## 待完成任务
(1) 根据阅读节选中的目录，写出“0x03 插件系统”下属的全部编号小节标题。
(2) 依据阅读节选回答下列问题：
(a) 本篇是“拆解 OpenHands”系列中的第几篇？
(b) “0x00 概要”指出本篇主要介绍哪三个组件？
(c) 目录中“4.2”小节的标题是哪个文件名？

## 阅读节选
★ ★ ★ ★

AI Agent框架探秘：拆解 OpenHands（11）--- Runtime主要组件

汹萃热 · 昨天 22:10

AI Agent框架探秘：拆解 OpenHands（11）--- Runtime主要组件

目录

AI Agent框架探秘：拆解 OpenHands（11）--- Runtime主要组件
- 0x00 概要
- 0x01 三大组件
- 0x02 数据流
- 0x03 插件系统
  - 3.1 sandbox_plugins
    - sandbox_plugins 的定义和作用
    - 具体插件功能
    - 插件在系统中的使用
  - 3.2 Plugin 基类
  - 3.3 JupyterPlugin
    - 核心特色
    - 流程图
    - 代码
  - 3.4 AgentSkillsPlugin
    - 功能概述
    - 核心特色
    - AgentSkillsRequirement
    - 框架注册与技能发现
    - 流程图
    - 代码
- 0x04 执行系统
  - 4.1 调用
  - 4.2action_execution_client.py
  - 4.3 action_execution_server.py
  - 4.4 流程图
  - 4.5 代码
- 0x05 环境
  - 5.1 调用
  - 5.2 核心特色
  - 5.3 流程图
  - 5.4 代码
- 0xFF 参考

0x00 概要

本篇继续对 runtime 的解读，主要介绍插件、执行系统和环境这三个组件。

★ ★ ★ ★

## 收集资料

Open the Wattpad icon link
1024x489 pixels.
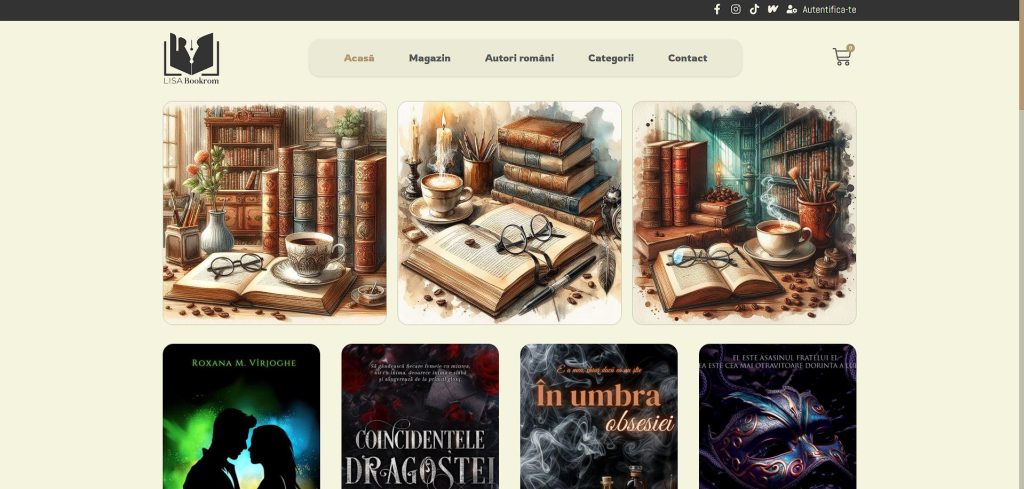coord(773,9)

★ ★ ★ ★

## 任务答案
(1)
3.1 sandbox_plugins
3.2 Plugin 基类
3.3 JupyterPlugin
3.4 AgentSkillsPlugin

(2)
(a) 第 11 篇。
(b) 插件、执行系统和环境。
(c) action_execution_client.py